ECE 417 Fall 2019 Lab 6: Audio-to-Video Animation

Lab 6

In this machine problem, you will get familiar with face modeling and animation techniques, learn to use ANNs (artificial neural networks) to map features of speech signals to facial animation parameters, and produce facial animation sequences from the audio tracks.

Useful Files

The Audio-Visual Database

The pre-processed directory data contains the following data files:

train_audio.txt and train_video.txt
Audio-visual data for training the ANN. It has the following elements:
- train_audio.txt is a matrix of the audio features. The kth frame of the audio feature matrix can be accessed as self.train_audio[k , :]. It represents the audio feature vector of the frame k of the audio.
- train_video.txt is a matrix of the visual features. The kth frame of the visual feature matrix can be accessed as train_video[k,:]. It represents the visual feature vector of the frame k of the video. A visual feature vector contains three numbers. The first one is the Δ width of lips (Δw=w-w0). The last two numbers are the Δ height of the upper lip (Δh1=h1-h10), and the Δ height of the lower lip (Δh2=h2-h20) where w0, h10, h20 are the width and heights of the neutral lips (see Figure 1).
  
  Figure 1. The visual features.
validate_audio[0-9].txt and validate_video[0-9].txt
audio-visual data for validation of the ANN. You will use these data to compute the gradient of the neural network weights with respect to error.
- validate_audio[0-9].txt are the audio feature validation matrices. Each frame validate_audio[k,:] represents the audio feature vector of frame k.
- validate_video[0-9].txt are the visual feature matrices. Each frame validate_video[k,:] represents the visual feature vector of frame k.
test_audio[0-9].txt
test_audio[0-9].txt are the test audio data matrices. Each row is an audio feature vector. These files contain the MFCC feature vectors corresponding to the waveforms test[0-9].wav. The waveforms are only used at the end, if you want to add audio to the video files that you create.
silence_model.txt
silence_model.txt will be used to decide if an audio frame corresponds to silence.

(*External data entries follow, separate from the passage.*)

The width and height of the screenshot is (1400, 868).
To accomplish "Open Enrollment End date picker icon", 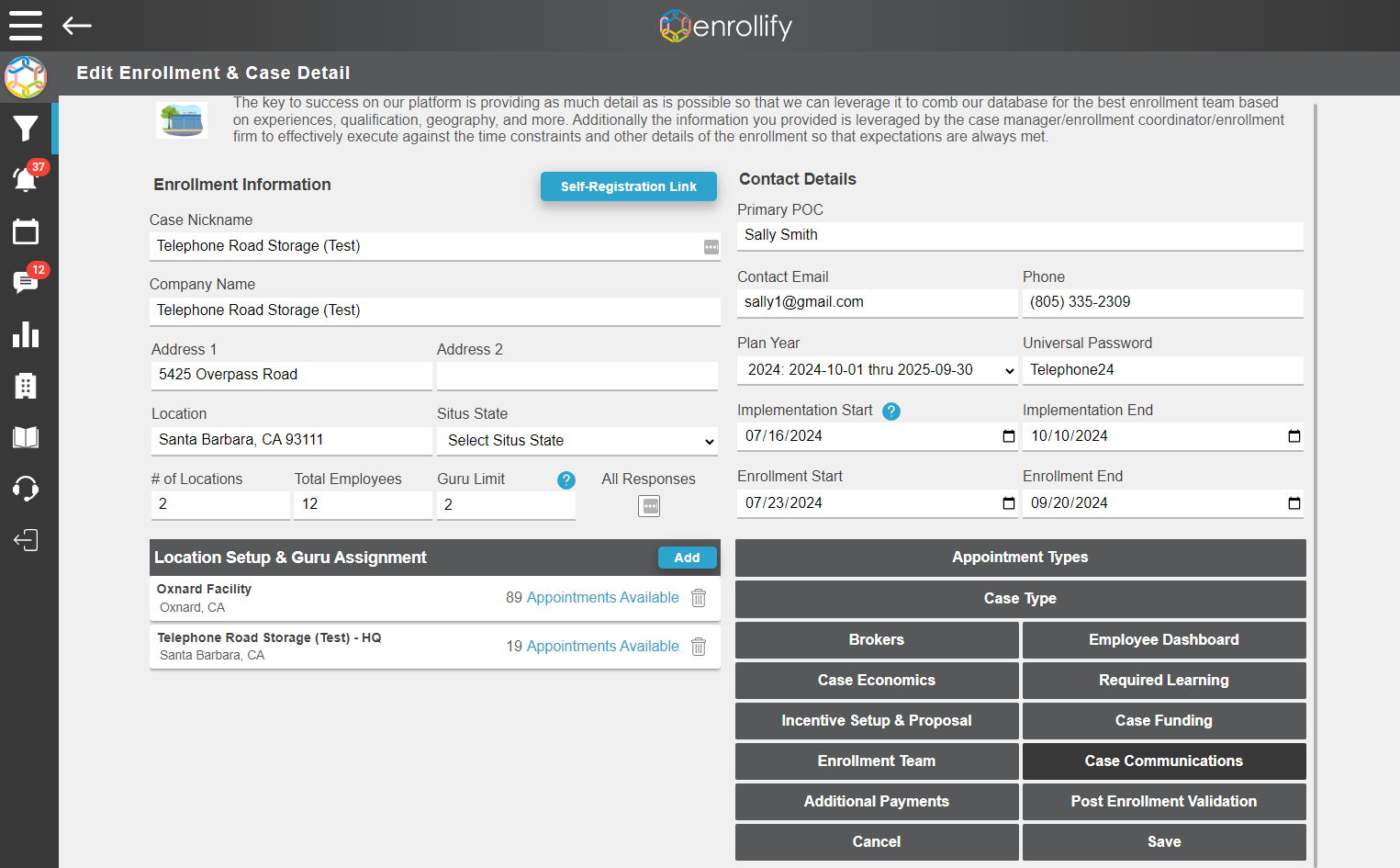I will (x=1294, y=503).
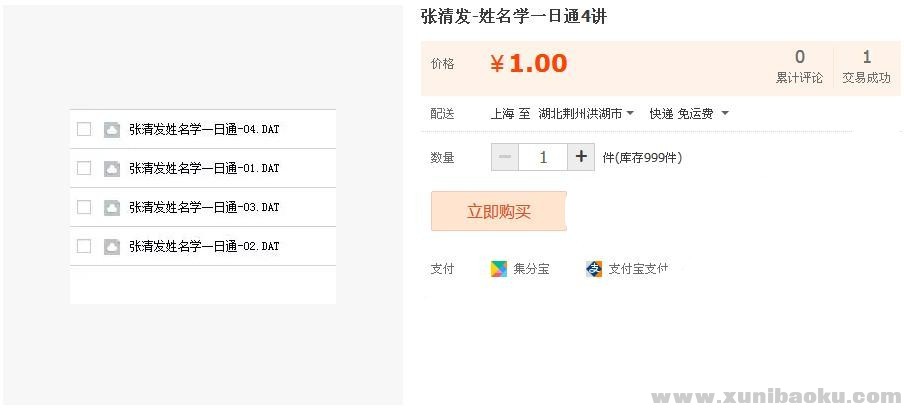
Task: Expand the 快递 免运费 shipping dropdown
Action: pyautogui.click(x=689, y=114)
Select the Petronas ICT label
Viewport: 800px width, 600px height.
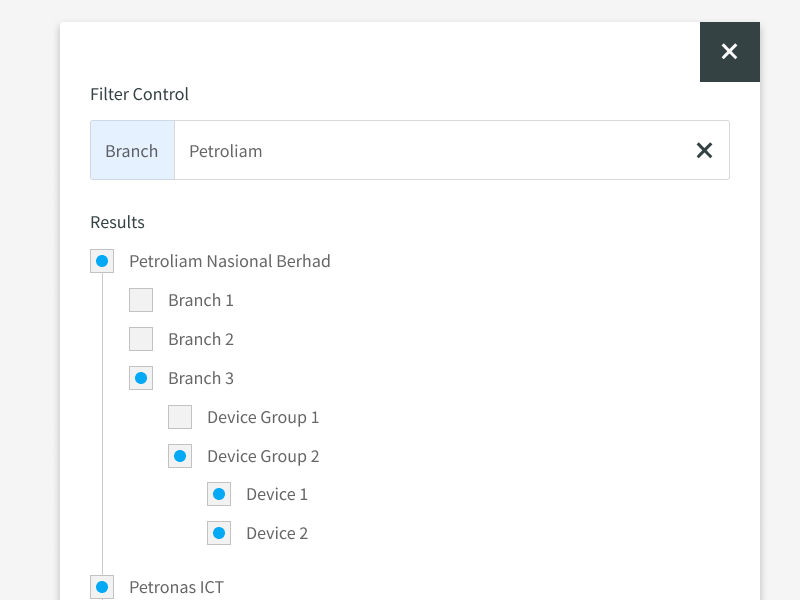pos(177,587)
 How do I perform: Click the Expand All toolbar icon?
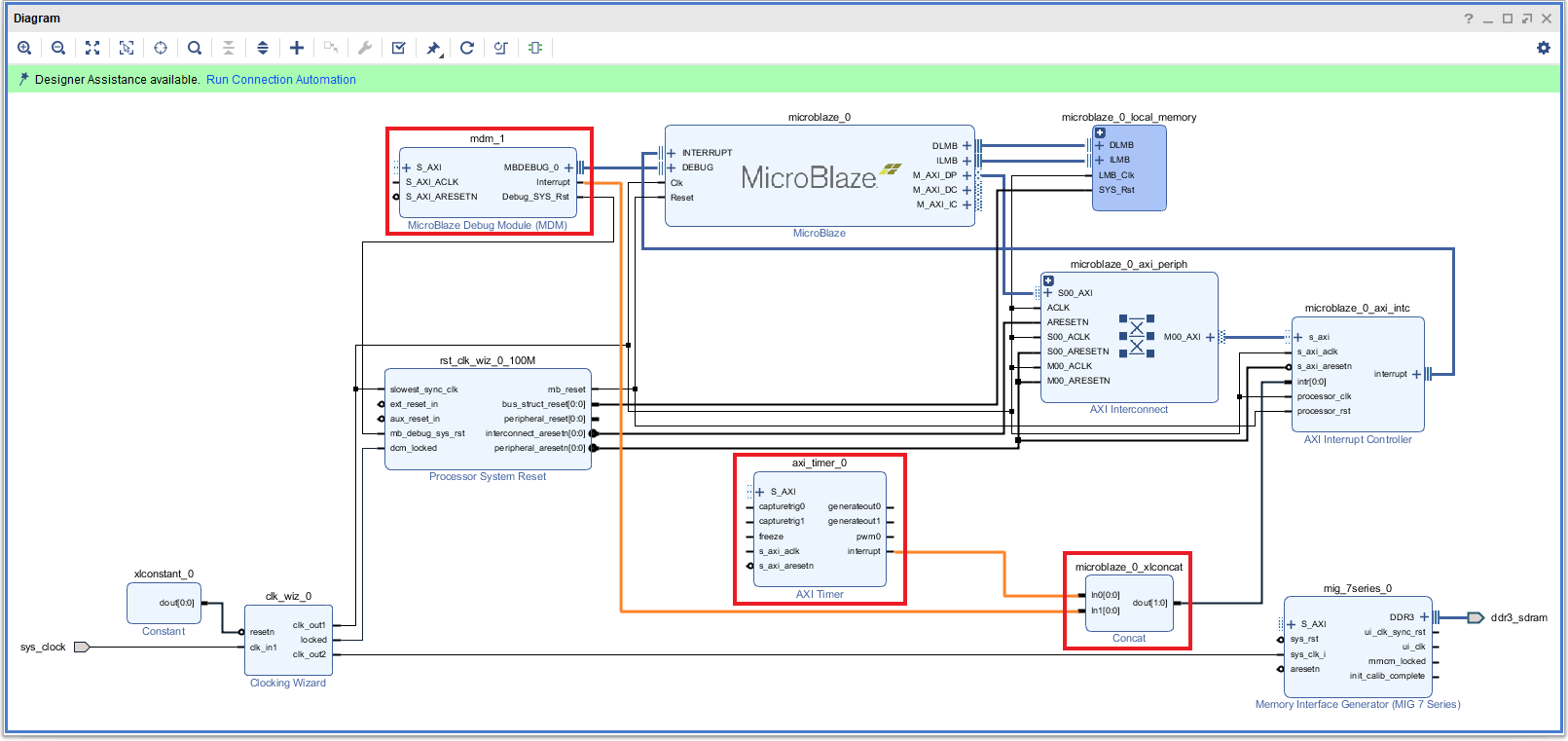[x=263, y=48]
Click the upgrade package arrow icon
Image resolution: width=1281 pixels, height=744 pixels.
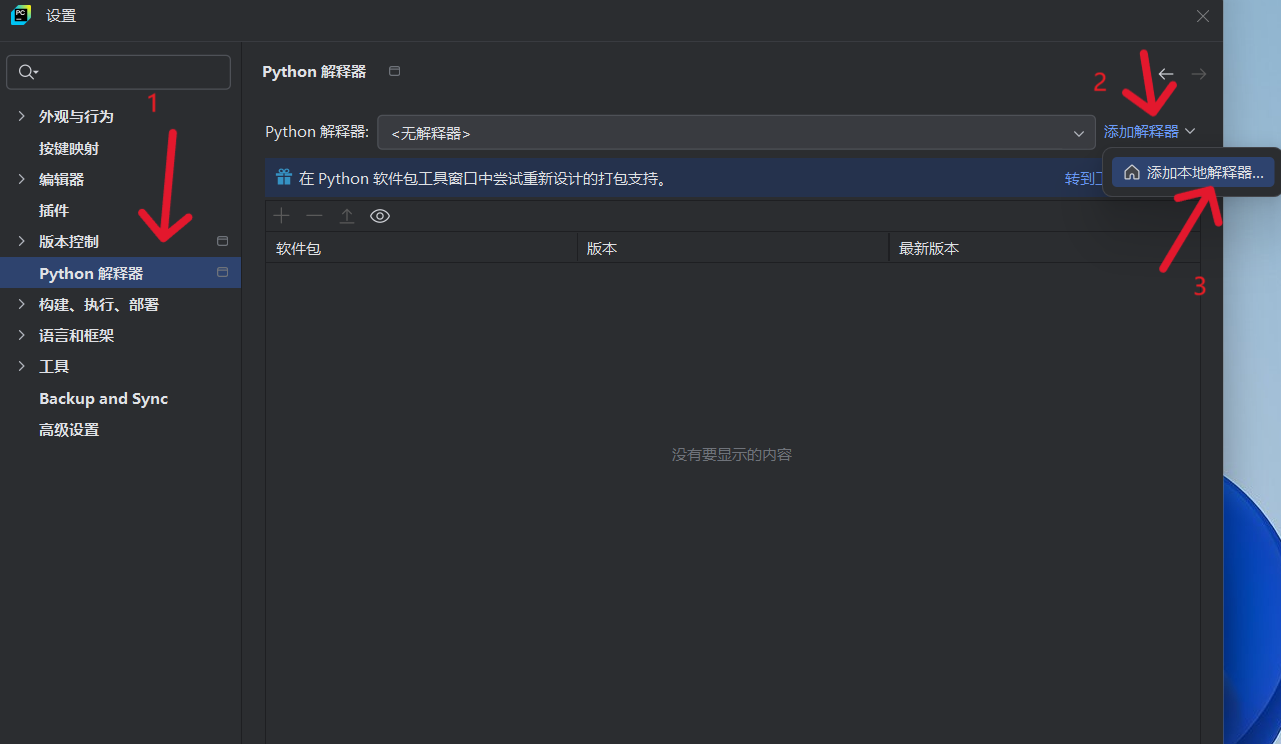click(x=347, y=216)
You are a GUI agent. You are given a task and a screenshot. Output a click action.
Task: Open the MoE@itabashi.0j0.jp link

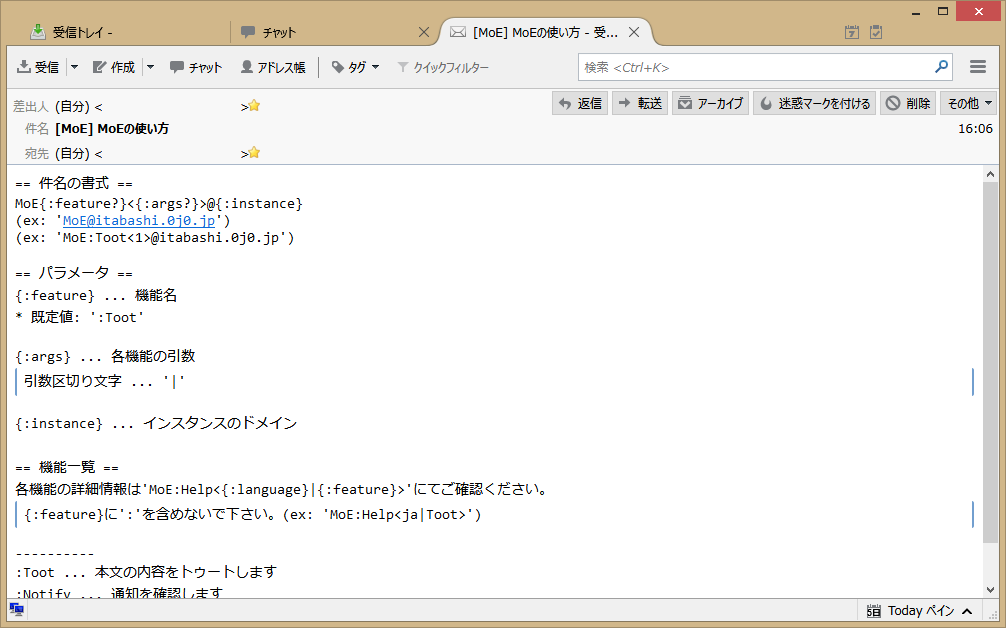tap(140, 220)

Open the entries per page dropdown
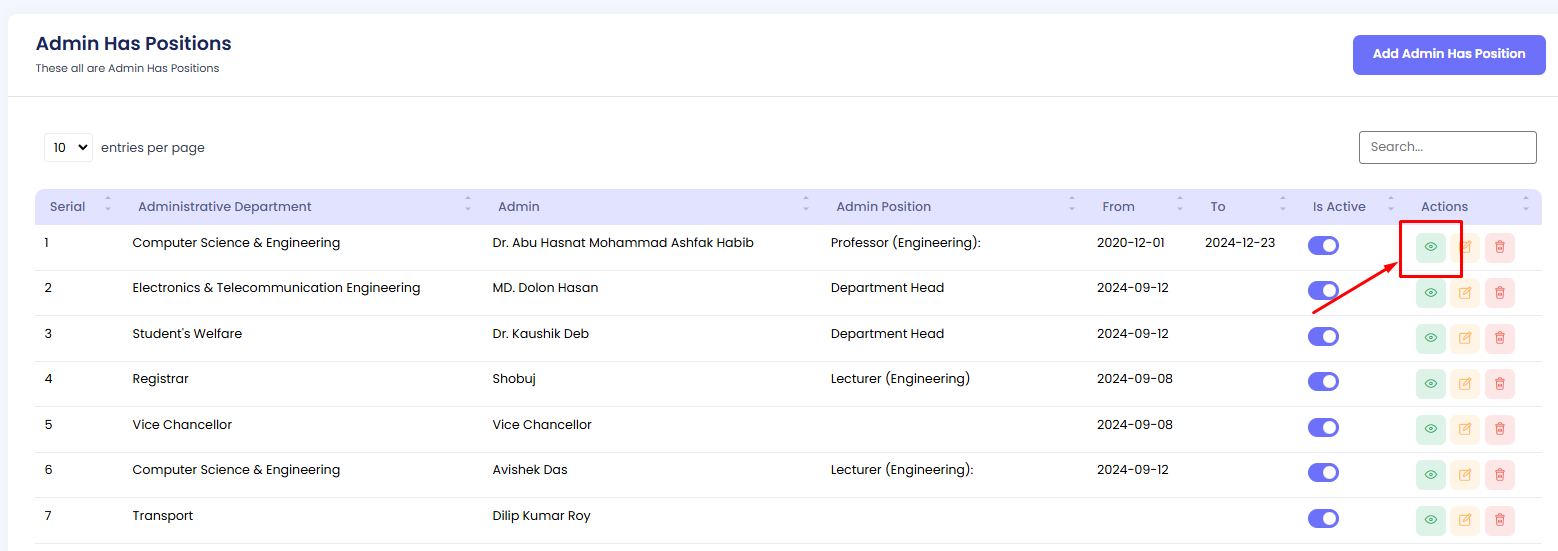pyautogui.click(x=68, y=147)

Data for Producing Animation

Figure 2: Mouth image (left); Mouth image with triangular mesh (right)

In this machine problem, facial animation is achieved by image warping. Two files are provided for image warping. In addition, a waveform file is provided as the sound track corresponding to testAudio for making the final movie file.

refimage.jpg
A neutral mouth image will be provided (see Figure 2). You will use it to generate a mouth animation image sequence.
reftriangles.txt and refpoints.txt
A triangular mesh that triangulates the mouth area in mouth.jpg (see Figure 2). You will use this mesh and the mouth image to generate new mouth images through image warping. The format of the files are:
1. refpoints.txt
2. x coordinate of point 1, y coordinate of point 1
3. x coordinate of point 2, y coordinate of point 2
4. ...
5. reftriangles.txt
6. vertex 1, vertex 2, vertex 3 (of the 1st triangle)
7. ...
test.wav
The waveform file corresponding to the audio feature matrix test_audio.txt.

Tasks

The provided code (the __init__ function for the submitted.Dataset object) loads pre-processed neural network weights from weights1.txt, bias1.txt, weights2.txt, bias2.txt, and loads neural network validation and test data from from validate_audio(testcase).txt, validate_video(testcase).txt, and test_audio(testcase).txt, where (testcase) is replaced by one of the digits 0-9. Once these files have been loaded for you, and the attributes of the dataset have been initialized, you should write code to do the following things:

Use the validation data set to compute the error of the NN (forward propagation), and to compute the gradient that would be used to re-train the neural network mapping from audio features to visual features (back-propagation).
Compute forward propagation also for the test data. Since there are no video features for the test data, you can't know what the error is, so you can't do back-propagation.
Write your image warping code in python. The code takes the visual features as input and synthesizes new mouth images.
Apply the mapping to the test audio features and obtain synthetic visual features.
Produce image sequence for the synthesized visual features.
The file visualize.py will use OpenCV to write out your video file for you. If you have ffmpeg installed on your computer, it will then add the audio to the video file, so you can watch the video, to see if the result is reasonable. This is usually the best way to debug your results -- run visualize.py, then look in the directory vis for files like testcase0_audiovisual.avi, and try playing them to see if it looks reasonable.

Detailed Description

Image warping: First, you need to deform the mesh according to the visual features. The deformation of the mesh can be decided by interpolation from the visual features. In the file submitted.py that you will submit, a python function “interpolate_vfeats” using linear interpolation will be provided. Then write a warping function to generate the deformed mouth images using the given mouth image (See Figure 2). For the pixels outside the mesh, leave them unchanged from the reference image. For the pixels in the holes inside lips, leave them black.
Load pre-processed data.
ANNs training and testing:
1. You will write the functions submitted.Dataset(testcase).set_layer1validate(), submitted.Dataset(testcase).set_layer1test(), submitted.Dataset(testcase).set_layer2validate(), and submitted.Dataset(testcase).set_layer2test(). These functions compute the forward-propagation of the multilayer perceptron for both validation and test data.
2. You will write the functions submitted.Dataset(testcase).set_grad2() and submitted.Dataset(testcase).set_grad1(). These compute the back-propration of the multilayer perceptron for the validation data. These gradients could be used to train the neural network.
Use the estimated visual feature from test data, the triangular mesh, and the mouth image to generate mouth image sequences.
Produce an animation movie file.
1. Firstly generate face images from visual features.
2. Save the images in the numpy array self.intensities.
3. Use the provided function visualize.py to convert the image sequence into a movie file.

What to submit:

The file submitted.py, containing all of the functions that you have written.